HISTORIQUE
LES MALGRÉ-NOUS, LES DÉPORTÉS MILITAIRES OU INCORPORÉS DE FORCE
La dénomination Malgré-Nous est habituellement utilisée pour désigner les français incorporés de force entre 1942 et 1945 mais cette dénomination est plus ancienne, elle désignait à l’origine les mosellans francophones qui ont dû combattre dans l’armée du Reich durant la première guerre mondiale. À l’issue du second conflit mondial, c’est l’expression déporté militaire qui était utilisée. Cette formule correspondait bien à la réalité. Les cartes de rapatriés portaient, par exemple, la mention « Déporté dans la Wehrmacht ».
Incorporés de force est la qualification juridique du drame vécu par les jeunes Alsaciens et Mosellans nés entre 1908 et 1927, enrôlés dans l’armée allemande entre 1942 et 1945, suite aux décrets du Gauleiter Robert Wagner du 25 août 1942 pour l’Alsace et du Gauleiter Joseph Bürckel du 19 août pour la Moselle.

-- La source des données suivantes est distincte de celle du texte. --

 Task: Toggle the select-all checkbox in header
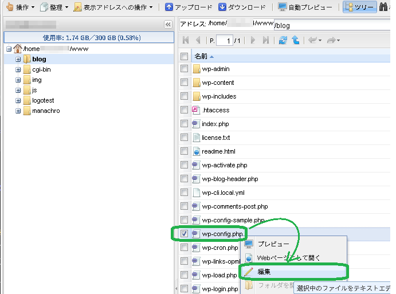coord(184,56)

Environ 65 000 Bas-Rhinois, 40 000 Haut-Rhinois et 30 000 Mosellans furent incorporés.
L’Alsace et la Moselle ont été annexées de fait, même si la convention d’armistice signée le 22 juin 1940 par les généraux Keitel pour l’Allemagne et Huntziger pour la France indique que le vainqueur s’engage à respecter la souveraineté nationale française et l’intégrité du territoire de la France et si aucun traité international n’a ratifié ce coup de force du régime nazi. L’Alsace et la Moselle sont demeurées françaises en droit et les habitants, français. Ils ont pourtant été forcés de renier leur nationalité française tout en la conservant au plan juridique.
Un crime de guerre a été commis à leur encontre. Le tribunal de Nuremberg en a ainsi décidé en 1945. Faire porter l’uniforme du vainqueur à un peuple annexé et l’envoyer sur le front est contraire aux lois de la guerre, à la convention de La Haye du 9 juillet 1899.

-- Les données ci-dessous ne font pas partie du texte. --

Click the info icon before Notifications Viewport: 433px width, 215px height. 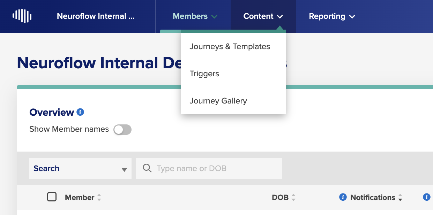coord(343,197)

Jugé, le Gauleiter Robert Wagner a été reconnu coupable d’avoir forcé des Français à prendre les armes contre leur patrie et de les avoir illégalement incorporés dans une armée ennemie. Condamné, Robert Wagner fut fusillé le 14 août 1946 au fort Ney à Strasbourg.
Le 9 août 1942, une conférence eut lieu au quartier général d’Hitler, près de Winniza en Ukraine. Elle a réuni autour du Führer, Keitel, Bormann, Himmler, Ribbentrop, Lammers, Stuckart, ainsi que les trois Gauleiter, Wagner (Gauleiter d’Alsace), Bürckel (Gauleiter de Lorraine) et Simon, chef du gouvernement civil du Luxembourg.
Cette réunion au sommet prouve l’importance de l’affaire. Il semble que Robert Wagner ait souligné combien il était important pour les trois provinces de participer au combat dans le cadre de la germanisation de l’Alsace-Moselle afin de donner à leurs habitants le sentiment de faire partie davantage encore du grand Reich. Il a cependant maintenu son opposition quant à l’octroi non discriminatoire de la nationalité allemande aux combattants.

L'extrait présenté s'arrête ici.